A Dictionary of Greek and Roman biography and mythology

Smith, William

A Dictionary of Greek and Roman biography and mythology. William Smith, LLD, ed. 1890

1. A celebrated Athenian sculptor, whose sister was the first wife of Phocion. (Plut. Phoc. 19.) He is assigned by Pliny (34.8. s. 19.1) to the 102nd Olympiad (B. C. 372), an epoch chosen probably by his authorities because the general peace recommended by the Persian king was then adopted by all the Greek states except Thebes, which began to aspire to the first station in Greece. (Heyne, Antiq. Aufs. i. p. 208.) Cephisodotus belonged to that younger school of Attic artists, who had abandoned the stern and majestic beauty of Phidias and adopted a more animated and graceful style. It is difficult to distinguish him from a younger Cephisodotus, whom Sillig (p. 144), without the slightest reason, considers to have been more celebrated.

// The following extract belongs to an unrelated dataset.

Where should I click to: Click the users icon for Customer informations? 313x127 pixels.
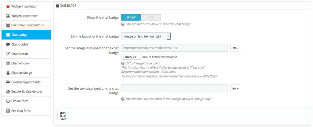8,25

But some works are expressly ascribed to the elder, others are probably his, and all prove him to have been a worthy contemporary of Praxiteles. Most of his works which are known to us were occasioned by public events, or at least dedicated in temples. This was the case with a group which, in company with Xenophon of Athens, he executed in Pentelian marble for the temple of Zeus Soter at Megalopolis, consisting of a sitting statue of Zeus Soter, with Artemis Soteira on one side and the town of Megalopolis on the other. (Paus. 8.30.5.) Now, as it is evident that the inhabitants of that town would erect a temple to the preserver of their new-built city immediately after its foundation, Cephisodotus most likely finished his work not long after Ol. 102. 2. (B. C. 371.) It seems that at the same time, after the congress of Sparta, B. C. 371, he executed for the Athenians a statue of Peace, holding Plutus the god of riches in her arms. (Paus. 1.8.2, 9.16.2.) We ascribe this work to the elder Cephisodotus, although a statue of Enyo is mentioned as a work of Praxiteles' sons, because after Ol. 120 we know of no peace which the Athenians might boast of, and because in the latter passage Pausanias speaks of the plan of Cephisodotus as equally good with the work of his contemporary and companion Xenophon, which in the younger Cephisodotus would have been only an imitation. The most numerous group of his workmanship were the nine Muses on mount Helicon, and three of another group there, completed by Strongylion and Olympiosthenes. (Paus. 9.30.1.) They were probably the works of the elder artist, because Strongylion seems to have been a contemporary of Praxiteles, not of his sons. (Comp. Sillig. p. 432.)

Pliny mentions two other statues of Cephisodotus (34.8. s. 19.27), one a Mercury nursing the infant Bacchus, that is to say, holding him in his arms in order to entrust him to the care of the Nymphs, a subject also known by Praxiteles' statue (Paus. 9.39.3), and by some bassorelievos, and an unknown orator lifting his hand, which attitude of Hermes Logeos was adopted by his successors, for instance in the celebrated statue of Cleomenes in the Louvre, and in a colossus at Vienna. (Meyer's Note to Winckelmann, 7.2, 26.) It is probable that the admirable statue of Athena and the altar of Zeus Soter in the Peiraeeus (Plin. Nat. 34.8. s. 19.14) -- perhaps the same which Demosthenes decorated after his return from exile, B. C. 323 (Plut. Dem. 100.27, Vit. X Orat. p. 846d.)--were likewise his works, because they must have been erected soon after the restoration of the Peiraeeus by Conon, B. C. 393.